### [What you will do]
Under this line is some data; print exactly the lines from the one containing "Where should I" through its last line, without pictures.

Start of Dataset extract

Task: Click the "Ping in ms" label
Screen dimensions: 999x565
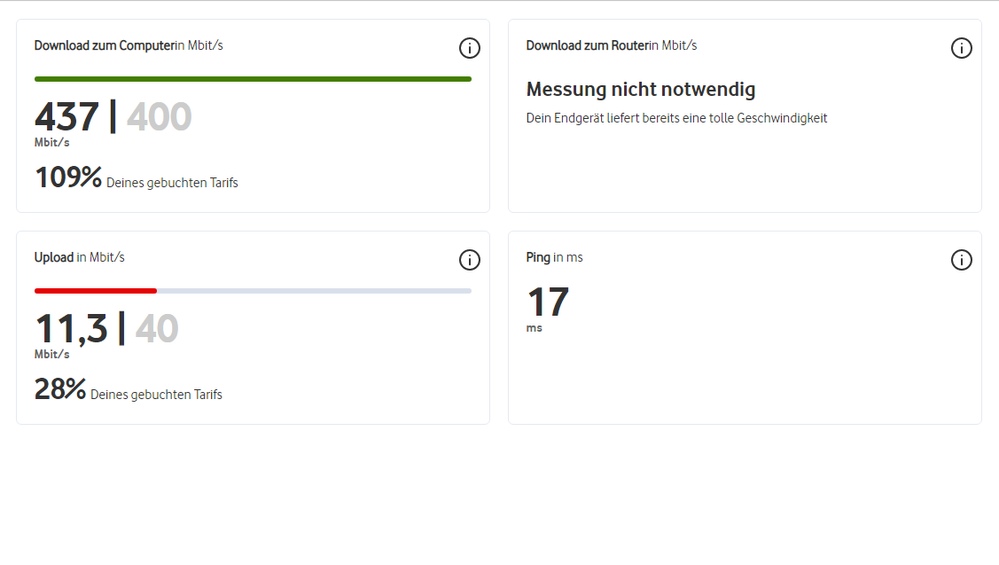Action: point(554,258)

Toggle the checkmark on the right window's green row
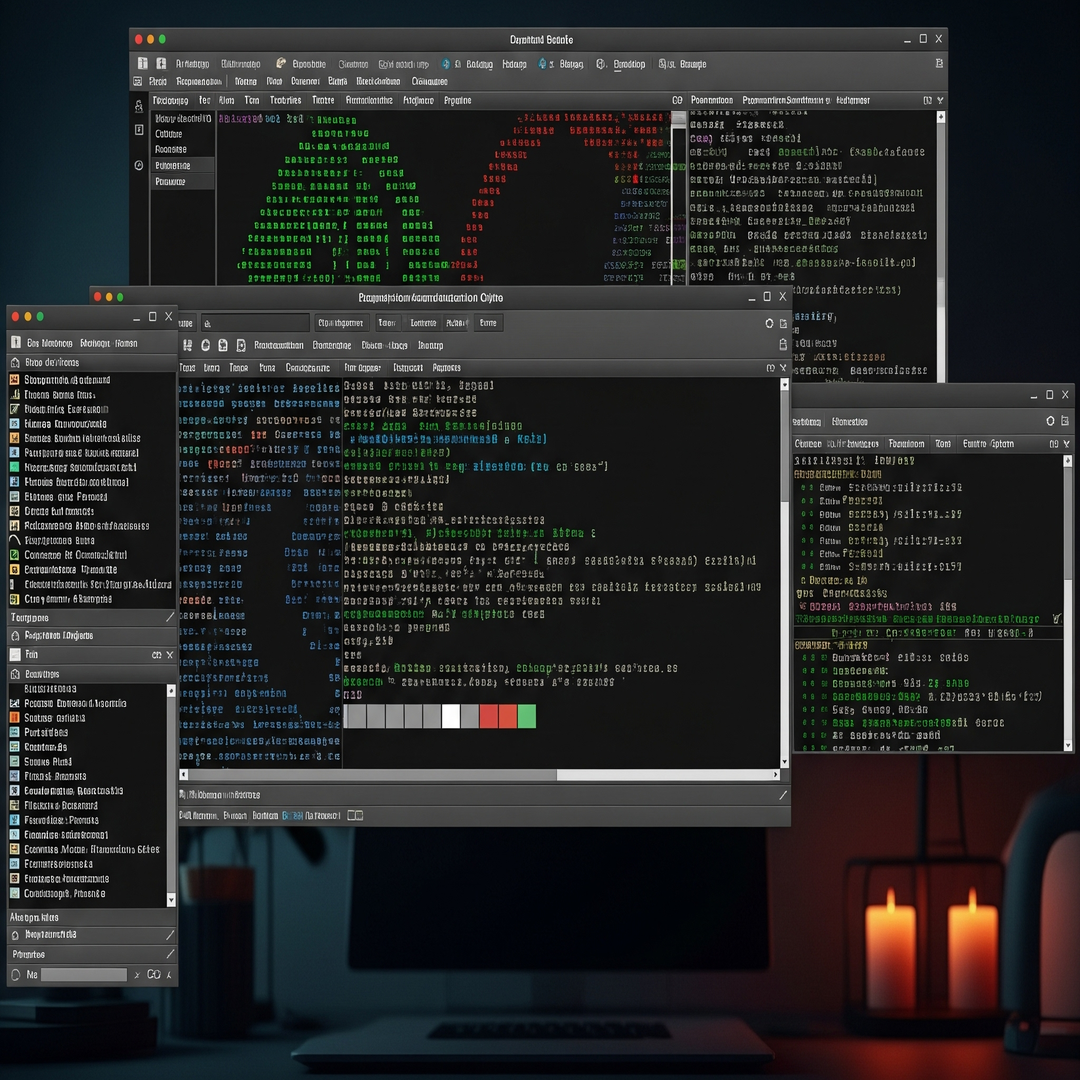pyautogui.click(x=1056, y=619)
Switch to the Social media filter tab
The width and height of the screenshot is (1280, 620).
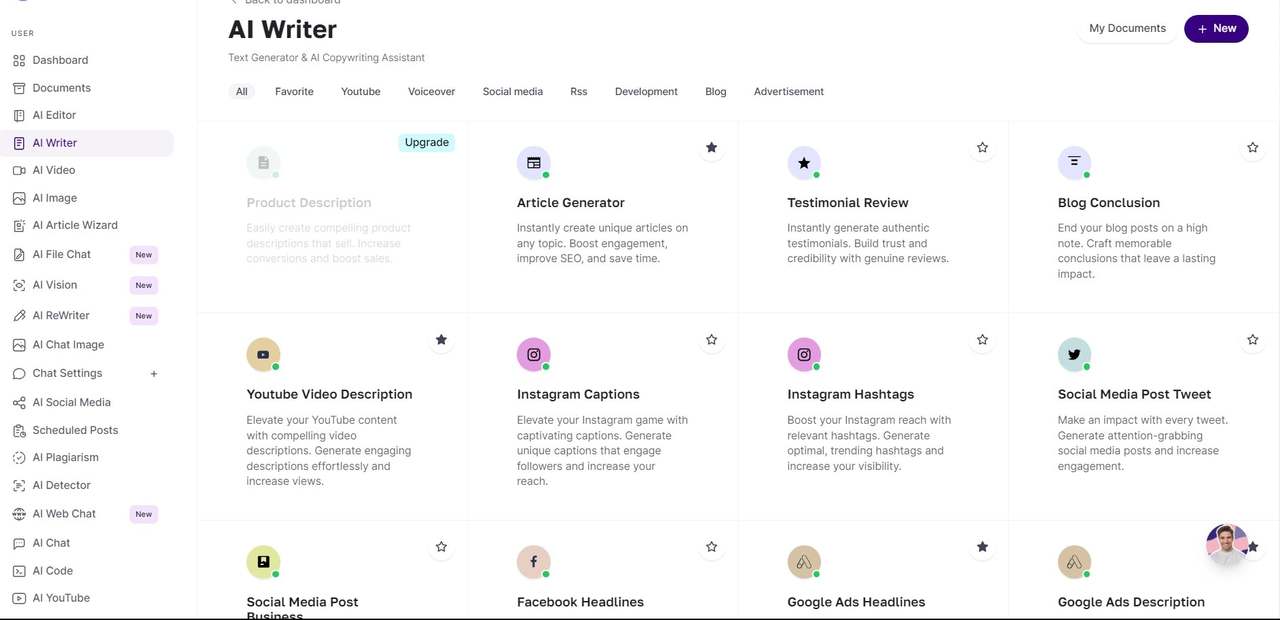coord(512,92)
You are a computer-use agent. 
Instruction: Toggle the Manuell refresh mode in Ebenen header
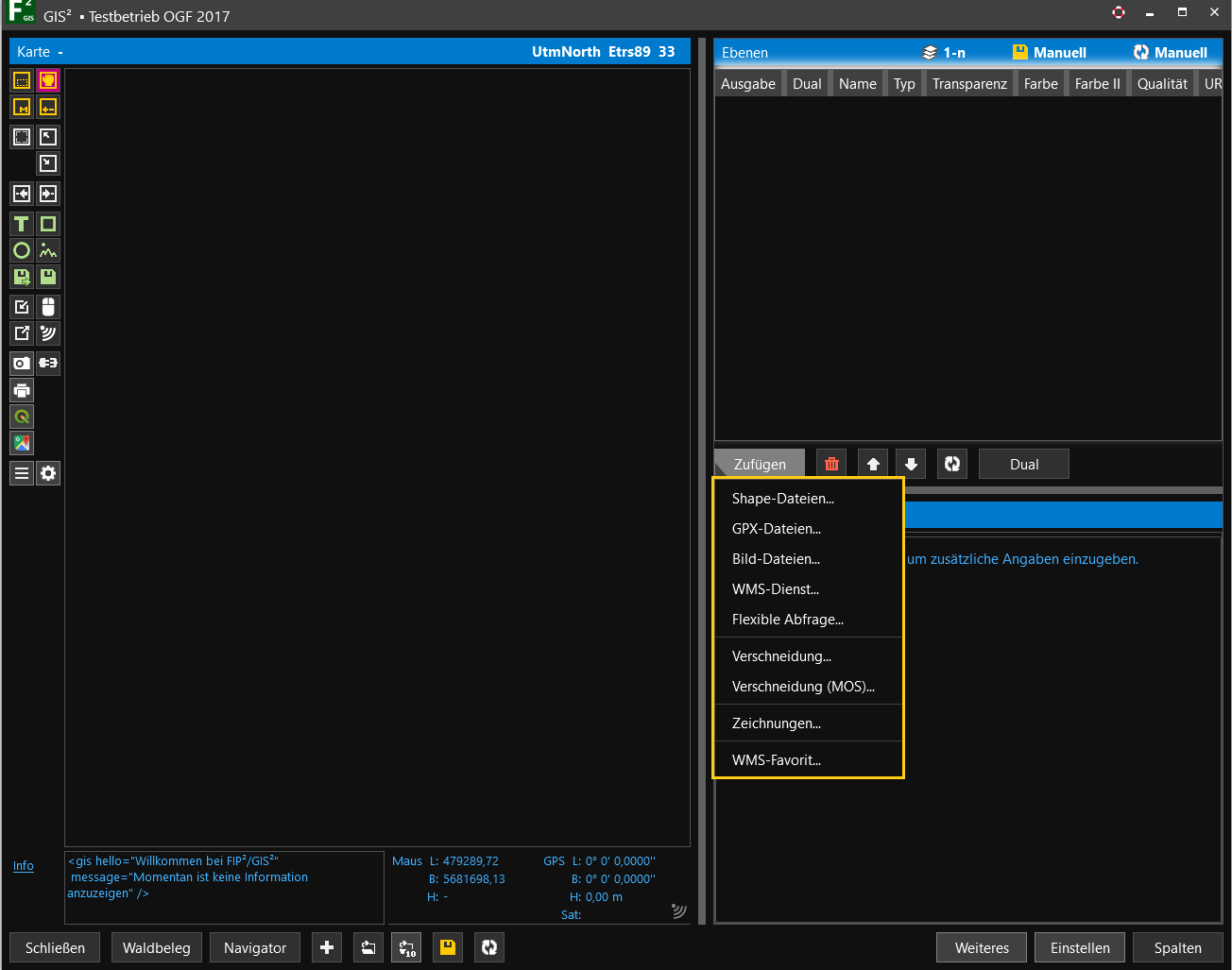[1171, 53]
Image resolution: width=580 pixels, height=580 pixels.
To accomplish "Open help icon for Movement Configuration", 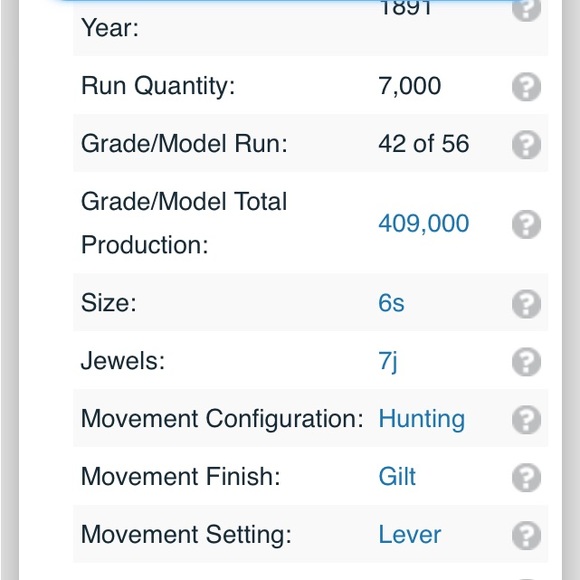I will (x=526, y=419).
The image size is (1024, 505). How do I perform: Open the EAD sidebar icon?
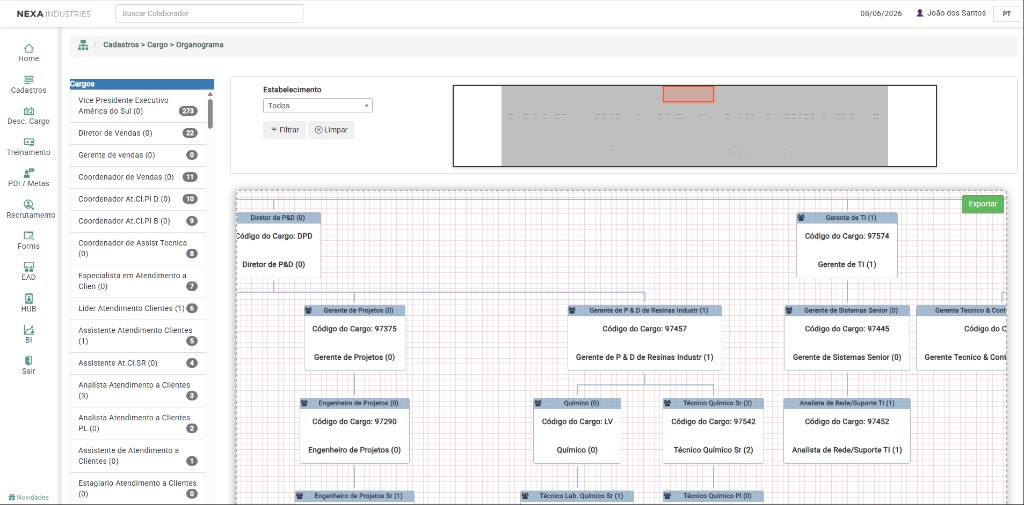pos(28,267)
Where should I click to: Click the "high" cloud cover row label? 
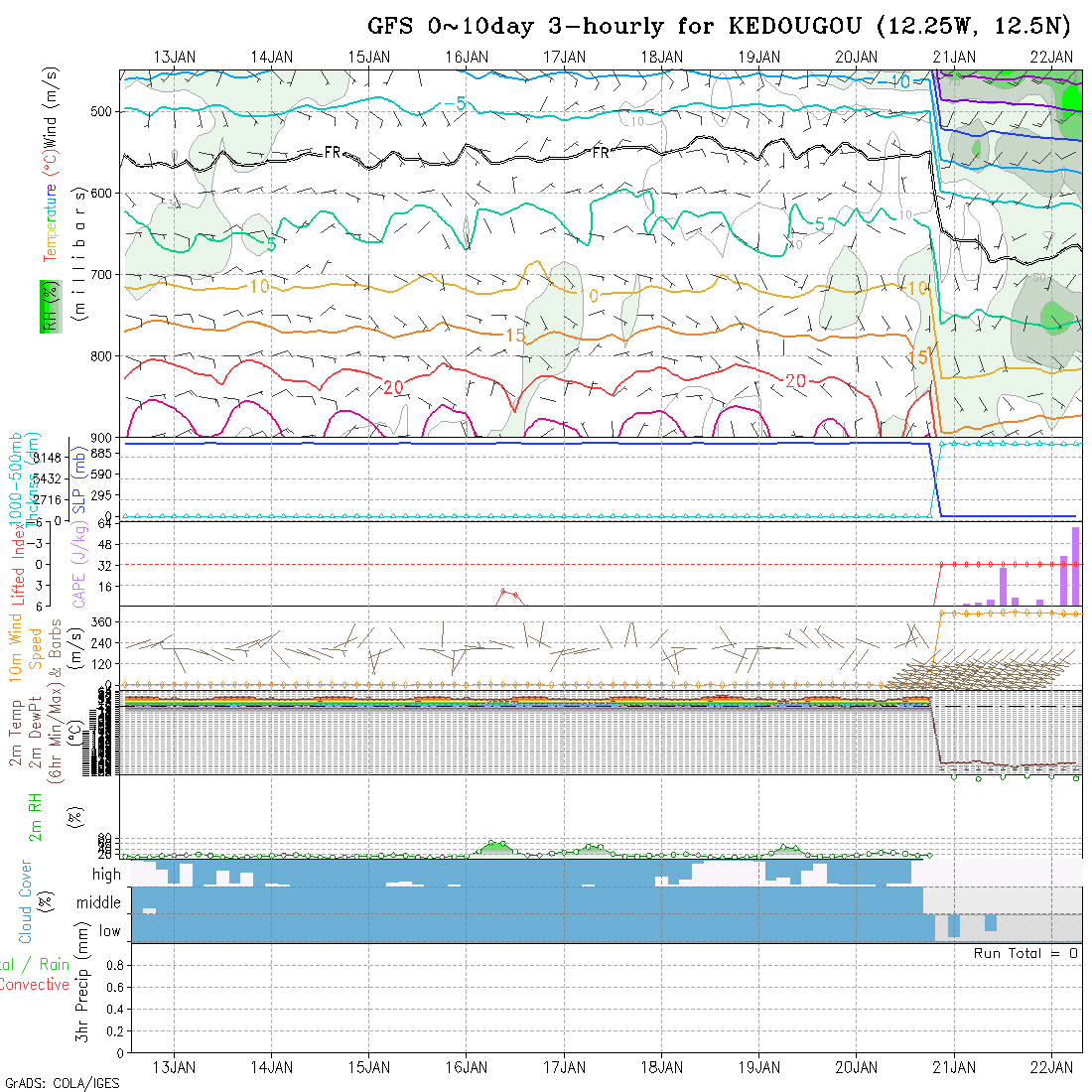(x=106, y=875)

End of Dataset extract

### [Solution below]
Where should I click to: Click the "high" cloud cover row label? 
(x=106, y=875)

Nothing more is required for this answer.